● Work item: Search the material below for the string "computer" and copy each line where it appears.

● Exercise materials:

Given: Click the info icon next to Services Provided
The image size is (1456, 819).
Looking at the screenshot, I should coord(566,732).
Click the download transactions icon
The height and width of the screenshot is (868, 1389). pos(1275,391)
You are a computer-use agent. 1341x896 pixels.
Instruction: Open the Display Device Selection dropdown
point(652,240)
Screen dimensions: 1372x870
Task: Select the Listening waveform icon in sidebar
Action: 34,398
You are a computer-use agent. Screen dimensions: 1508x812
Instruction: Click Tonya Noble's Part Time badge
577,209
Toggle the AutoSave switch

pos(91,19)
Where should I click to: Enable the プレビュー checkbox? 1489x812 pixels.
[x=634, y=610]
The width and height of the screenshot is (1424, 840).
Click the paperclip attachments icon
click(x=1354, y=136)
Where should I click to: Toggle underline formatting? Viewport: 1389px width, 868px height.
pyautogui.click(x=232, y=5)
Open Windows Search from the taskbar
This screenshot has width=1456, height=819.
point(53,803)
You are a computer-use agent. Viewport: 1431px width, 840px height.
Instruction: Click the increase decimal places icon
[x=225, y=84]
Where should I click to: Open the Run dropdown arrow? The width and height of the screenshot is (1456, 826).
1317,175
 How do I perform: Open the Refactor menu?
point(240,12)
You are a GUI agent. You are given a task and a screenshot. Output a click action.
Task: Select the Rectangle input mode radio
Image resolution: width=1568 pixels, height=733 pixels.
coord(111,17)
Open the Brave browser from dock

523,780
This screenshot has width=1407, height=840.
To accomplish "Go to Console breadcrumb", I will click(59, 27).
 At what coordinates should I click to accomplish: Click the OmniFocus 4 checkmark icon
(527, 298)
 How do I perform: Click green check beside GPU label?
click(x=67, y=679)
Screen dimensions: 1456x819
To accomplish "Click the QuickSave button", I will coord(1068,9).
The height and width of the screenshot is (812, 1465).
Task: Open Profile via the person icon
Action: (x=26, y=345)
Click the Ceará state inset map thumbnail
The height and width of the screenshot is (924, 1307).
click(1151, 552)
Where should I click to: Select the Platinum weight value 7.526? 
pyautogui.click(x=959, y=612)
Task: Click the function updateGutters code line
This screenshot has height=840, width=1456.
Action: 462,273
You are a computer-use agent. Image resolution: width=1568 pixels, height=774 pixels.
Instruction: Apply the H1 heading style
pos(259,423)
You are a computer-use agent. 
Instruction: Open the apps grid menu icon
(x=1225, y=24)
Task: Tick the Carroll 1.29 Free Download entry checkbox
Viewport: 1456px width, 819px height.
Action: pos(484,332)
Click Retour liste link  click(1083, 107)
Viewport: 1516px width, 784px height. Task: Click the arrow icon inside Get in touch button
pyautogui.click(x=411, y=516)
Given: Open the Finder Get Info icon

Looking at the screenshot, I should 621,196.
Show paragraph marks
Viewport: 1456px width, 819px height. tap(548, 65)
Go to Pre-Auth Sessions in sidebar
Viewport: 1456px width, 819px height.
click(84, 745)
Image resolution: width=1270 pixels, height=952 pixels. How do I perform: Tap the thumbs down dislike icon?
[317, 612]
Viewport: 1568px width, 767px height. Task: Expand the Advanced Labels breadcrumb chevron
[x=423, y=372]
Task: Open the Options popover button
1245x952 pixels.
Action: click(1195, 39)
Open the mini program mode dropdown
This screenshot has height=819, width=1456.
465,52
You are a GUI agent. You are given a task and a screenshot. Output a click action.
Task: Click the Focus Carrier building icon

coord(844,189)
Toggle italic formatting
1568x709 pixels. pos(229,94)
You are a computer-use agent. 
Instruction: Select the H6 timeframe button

● Answer section:
You are a computer-use agent. 1341x896 pixels.
You are a computer-use agent. Screen dimensions: 1508x812
You are a computer-use agent. Viewport: 1431px width, 840px height.
You are a computer-use agent. Image resolution: width=1568 pixels, height=774 pixels.
You are a computer-use agent. 
You are a computer-use agent. 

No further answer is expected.